- [Work instruction]
From the data below, return the exact lines starting at the line containing "Algemene Voorwaarden (272, 1672)" and ending at the line containing "LEES MEER (578, 1710)", both included, and nothing else.

- [Data provided]
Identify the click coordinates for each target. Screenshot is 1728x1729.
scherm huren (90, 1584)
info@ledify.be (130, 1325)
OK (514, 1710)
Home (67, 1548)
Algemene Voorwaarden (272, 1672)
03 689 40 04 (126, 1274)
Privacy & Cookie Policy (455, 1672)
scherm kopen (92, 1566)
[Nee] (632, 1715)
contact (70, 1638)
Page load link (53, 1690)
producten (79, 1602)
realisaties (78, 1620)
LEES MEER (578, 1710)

---

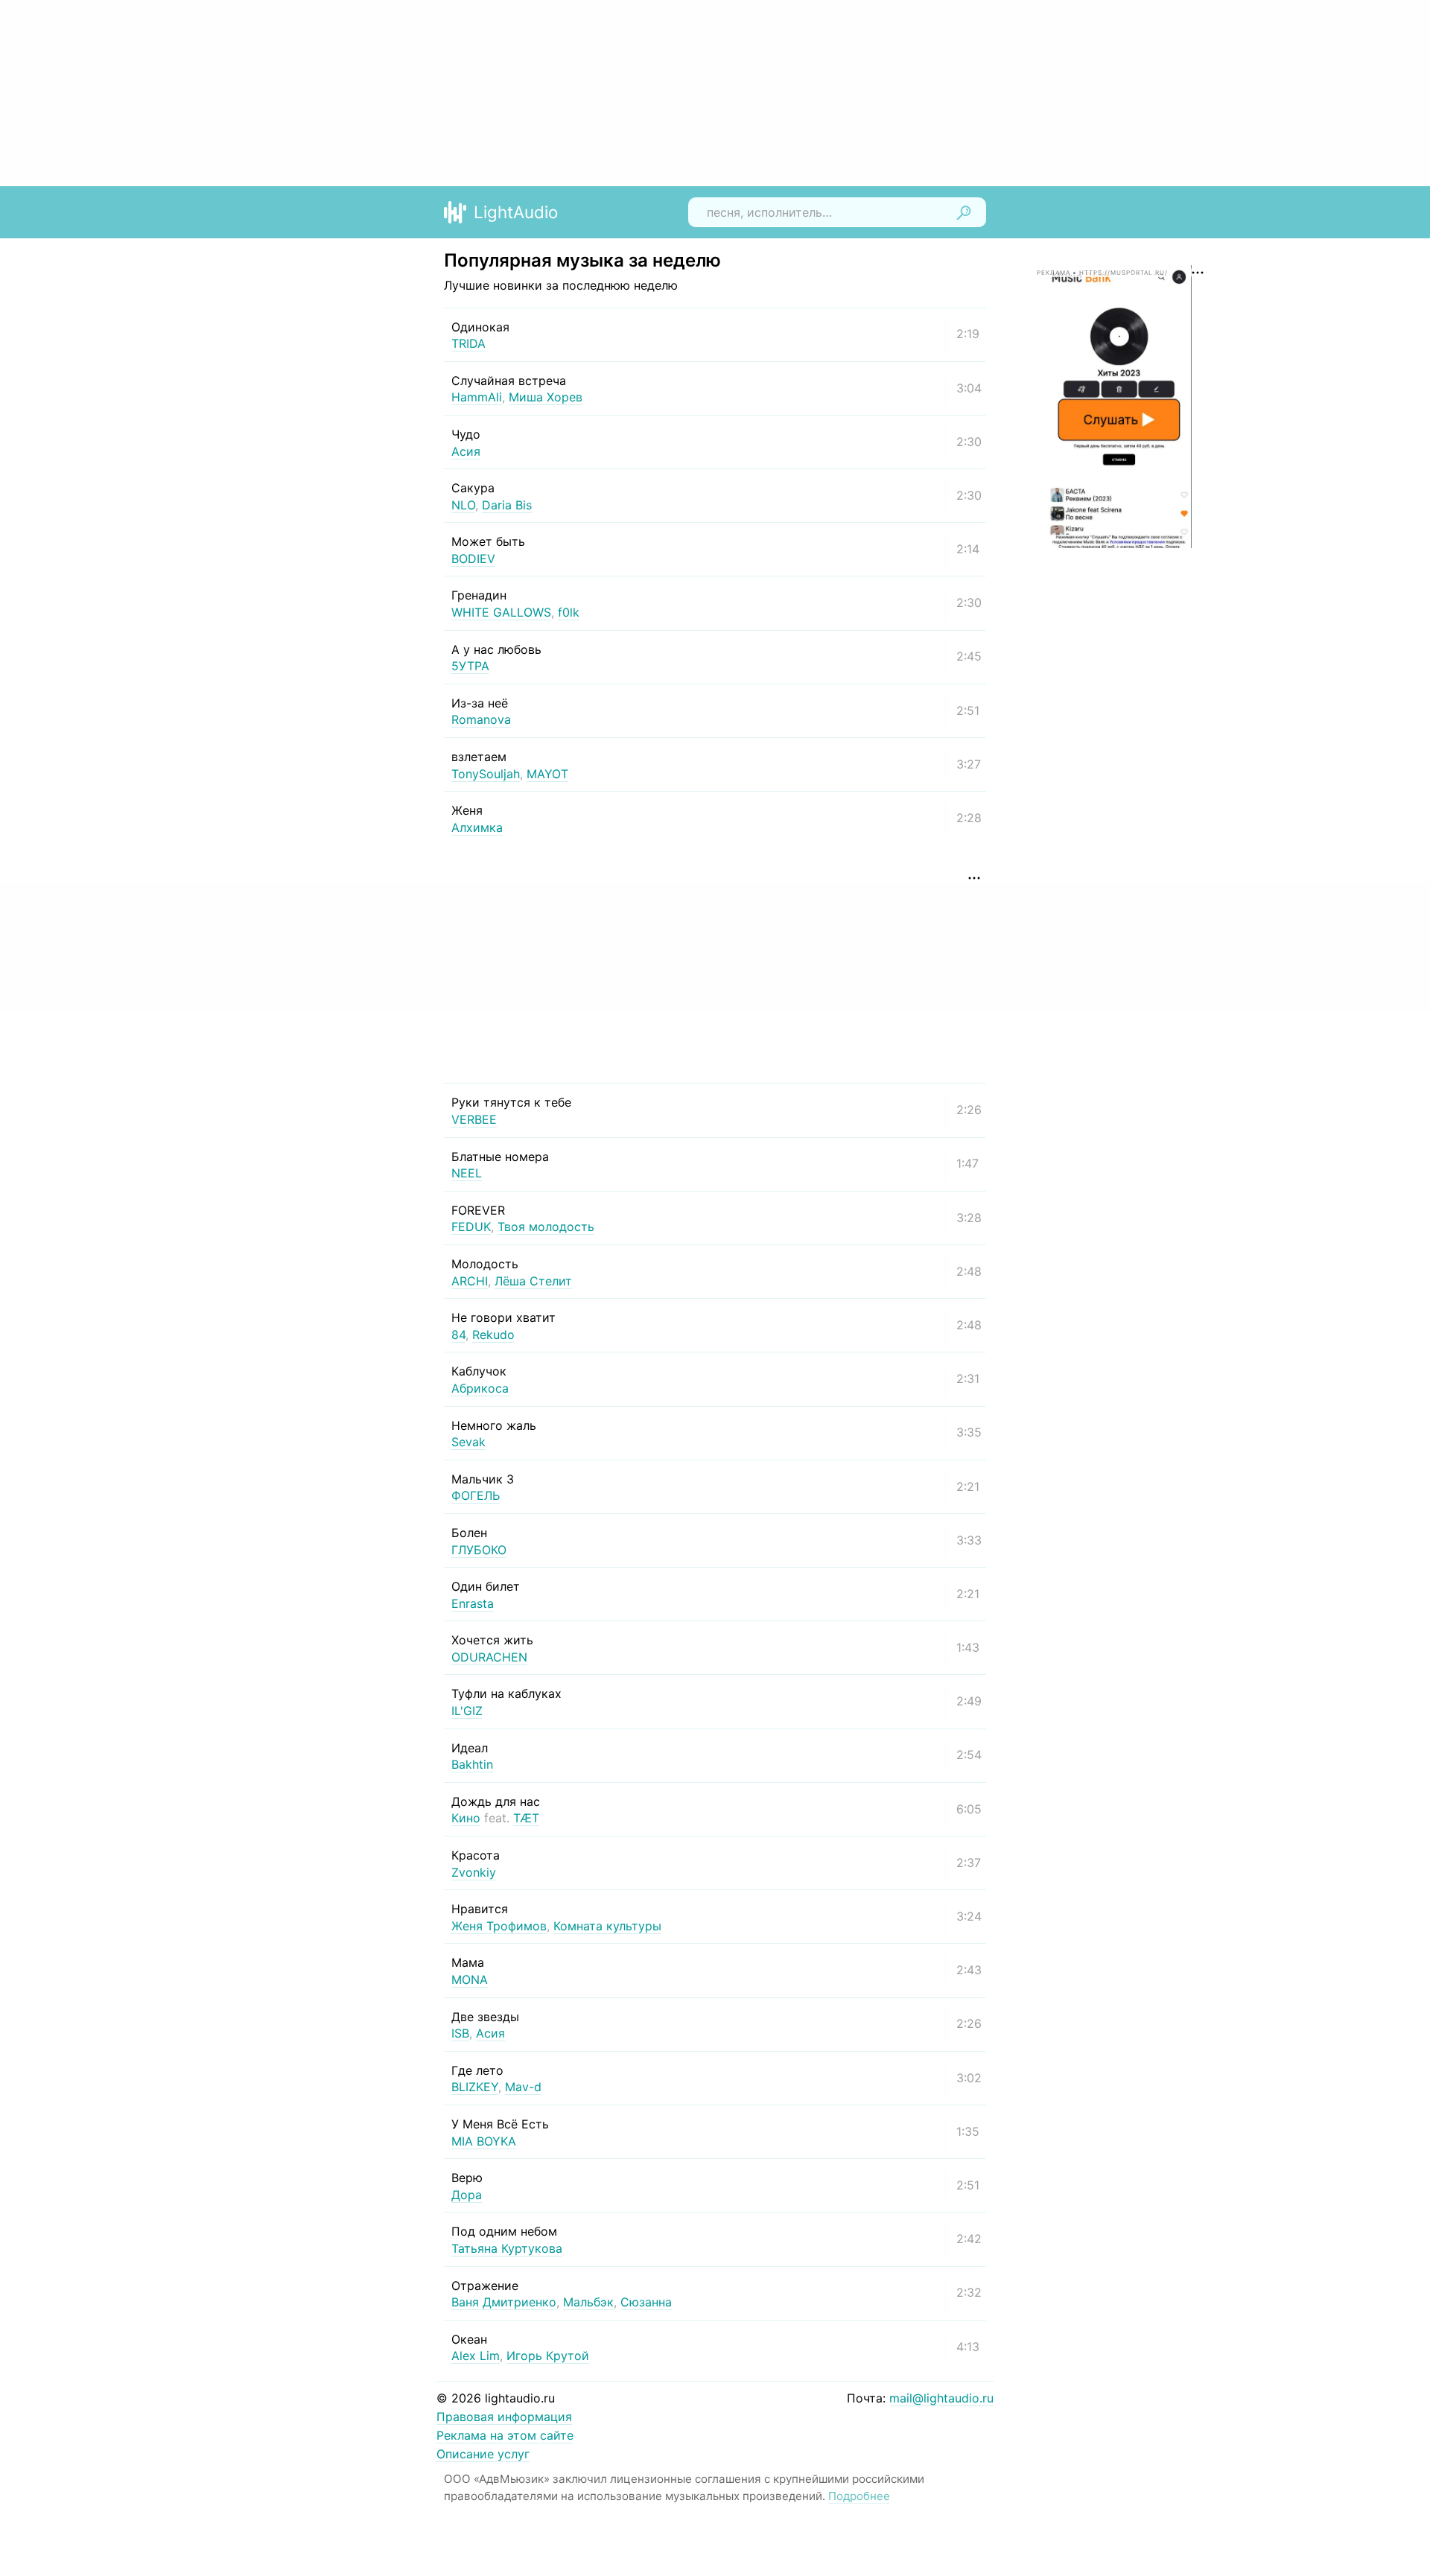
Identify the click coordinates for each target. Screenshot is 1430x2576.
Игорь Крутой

==

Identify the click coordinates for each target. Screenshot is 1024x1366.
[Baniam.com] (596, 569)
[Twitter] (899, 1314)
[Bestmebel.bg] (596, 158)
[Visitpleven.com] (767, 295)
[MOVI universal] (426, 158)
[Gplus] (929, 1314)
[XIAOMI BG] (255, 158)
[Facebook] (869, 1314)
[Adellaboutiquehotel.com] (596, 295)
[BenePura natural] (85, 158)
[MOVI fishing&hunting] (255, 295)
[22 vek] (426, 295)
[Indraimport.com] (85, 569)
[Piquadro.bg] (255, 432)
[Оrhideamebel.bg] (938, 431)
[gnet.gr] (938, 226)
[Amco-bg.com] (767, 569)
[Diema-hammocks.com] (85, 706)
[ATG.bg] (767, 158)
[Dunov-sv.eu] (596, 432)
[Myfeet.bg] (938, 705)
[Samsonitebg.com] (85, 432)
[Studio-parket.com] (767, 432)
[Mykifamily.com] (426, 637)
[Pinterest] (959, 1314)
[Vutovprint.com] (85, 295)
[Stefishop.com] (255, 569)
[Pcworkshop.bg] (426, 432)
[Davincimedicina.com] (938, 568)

- [Solution below]
Algemene Voorwaarden (272, 1672)
03 689 40 04 (126, 1274)
Privacy & Cookie Policy (455, 1672)
scherm kopen (92, 1566)
[Nee] (632, 1715)
contact (70, 1638)
Page load link (53, 1690)
producten (79, 1602)
realisaties (78, 1620)
LEES MEER (578, 1710)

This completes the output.